» **TO DO**
Copy every line below where the string "Given" is found.

» **MATERIALS PROVIDED**
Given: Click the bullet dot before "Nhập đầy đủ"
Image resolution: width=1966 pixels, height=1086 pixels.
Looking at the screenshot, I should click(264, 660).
...
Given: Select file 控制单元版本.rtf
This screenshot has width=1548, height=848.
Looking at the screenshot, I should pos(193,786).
--
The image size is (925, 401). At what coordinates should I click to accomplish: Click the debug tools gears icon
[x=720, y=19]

» **ANSWER BOX**
Given: Click the bullet dot before "Nhập đầy đủ"
Given: Select file 控制单元版本.rtf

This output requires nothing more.